At the Jayhawk, he made a left baseline runner over a big man that made me want to rank him then and there. That's the kind of stuff you can't teach, so we know Mitchell possess high-major scoring ability.
|For Mitchell, speed and aggression are key|
Meanwhile, he's also a capable three-point shooter. He can catch fire from deep and boasts ample range past the stripe, and he has proved he can knock down contested shots as well.
Though offense is his specialty, Mitchell possesses the feet and lean strength to develop into a solid college defender who could defend some point guards in addition to many wings.
Most puzzling is his lack of consistency. A player holding the gifts he does should be able to exert an impact game to game, even if he isn't playing well. But Mitchell sometimes gets lost in the shuffle, and at times I have found myself wanting more. It isn't a lack of talent, just a lack of consistent presence.
He sometimes appears to go as his jump shot goes. I've observed Mitchell hit a couple shots early and start grooving, while on other occasions he'll begin cold and never get into the flow of the game. Becoming a more consistent shooter is part of his evolvement, and so is playing through a cold shooting spell.

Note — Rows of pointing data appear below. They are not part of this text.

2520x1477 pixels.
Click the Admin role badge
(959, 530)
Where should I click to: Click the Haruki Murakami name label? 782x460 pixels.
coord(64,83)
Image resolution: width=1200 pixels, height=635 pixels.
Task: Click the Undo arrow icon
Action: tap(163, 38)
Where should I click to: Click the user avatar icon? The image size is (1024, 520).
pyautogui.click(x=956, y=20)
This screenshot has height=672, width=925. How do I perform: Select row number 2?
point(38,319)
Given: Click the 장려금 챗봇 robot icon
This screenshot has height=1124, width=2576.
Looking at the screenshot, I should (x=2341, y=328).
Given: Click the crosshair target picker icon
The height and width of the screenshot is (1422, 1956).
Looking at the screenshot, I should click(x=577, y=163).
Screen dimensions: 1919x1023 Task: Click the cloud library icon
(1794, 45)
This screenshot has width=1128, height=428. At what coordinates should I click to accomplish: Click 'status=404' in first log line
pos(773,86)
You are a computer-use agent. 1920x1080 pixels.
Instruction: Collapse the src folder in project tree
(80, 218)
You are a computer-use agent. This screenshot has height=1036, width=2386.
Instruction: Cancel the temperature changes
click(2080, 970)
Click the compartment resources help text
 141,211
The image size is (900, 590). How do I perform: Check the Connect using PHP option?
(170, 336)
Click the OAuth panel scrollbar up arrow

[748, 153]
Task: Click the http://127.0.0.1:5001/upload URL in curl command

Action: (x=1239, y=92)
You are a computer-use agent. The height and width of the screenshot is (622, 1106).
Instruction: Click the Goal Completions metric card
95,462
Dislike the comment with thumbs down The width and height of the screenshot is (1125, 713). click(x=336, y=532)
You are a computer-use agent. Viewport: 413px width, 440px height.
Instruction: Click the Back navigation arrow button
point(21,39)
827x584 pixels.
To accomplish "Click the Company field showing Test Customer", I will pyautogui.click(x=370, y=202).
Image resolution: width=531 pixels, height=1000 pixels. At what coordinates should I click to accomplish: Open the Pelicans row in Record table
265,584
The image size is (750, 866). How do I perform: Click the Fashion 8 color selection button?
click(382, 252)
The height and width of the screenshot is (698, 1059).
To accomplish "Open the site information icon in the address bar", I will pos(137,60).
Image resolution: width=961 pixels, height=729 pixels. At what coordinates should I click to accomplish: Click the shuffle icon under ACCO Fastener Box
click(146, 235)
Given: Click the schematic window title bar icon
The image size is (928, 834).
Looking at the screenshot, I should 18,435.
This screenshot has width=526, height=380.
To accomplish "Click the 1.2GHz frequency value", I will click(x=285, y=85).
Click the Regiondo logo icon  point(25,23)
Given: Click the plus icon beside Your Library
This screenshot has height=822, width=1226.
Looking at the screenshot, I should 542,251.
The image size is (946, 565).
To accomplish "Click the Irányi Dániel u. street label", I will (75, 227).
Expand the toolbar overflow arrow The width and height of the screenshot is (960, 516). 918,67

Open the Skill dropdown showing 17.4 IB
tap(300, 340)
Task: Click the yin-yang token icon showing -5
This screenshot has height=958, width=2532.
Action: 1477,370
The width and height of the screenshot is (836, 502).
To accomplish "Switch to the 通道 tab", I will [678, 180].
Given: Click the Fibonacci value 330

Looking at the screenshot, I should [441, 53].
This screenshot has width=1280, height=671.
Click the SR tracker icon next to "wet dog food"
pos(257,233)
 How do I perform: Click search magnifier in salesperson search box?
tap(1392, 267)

Otherwise, he's definitely a little small for the wing at 6-2. He'll face certain matchup difficulties on both ends, likely in the form of taller, longer opponents.
Despite an up and down travel circuit, the bottom line is that Mitchell went from national unknown to legitimate high-major prospect. There's no disputing that he capitalized on the travel circuit and placed himself in contention for big things at the next level.
His success there will hinge primarily on internal factors, of course, but choosing the right system also will help. If Mitchell lands in an uptempo setting that allows for creative scoring freedom and can live with bouts of inefficiency or wildness, he's likely to thrive. This isn't the guy to chain down on an overly structured, possession by possession basis.
Clearly, Mitchell will be one of the players we track most closely during his senior season. Don't be surprised if he continues on his upward trajectory.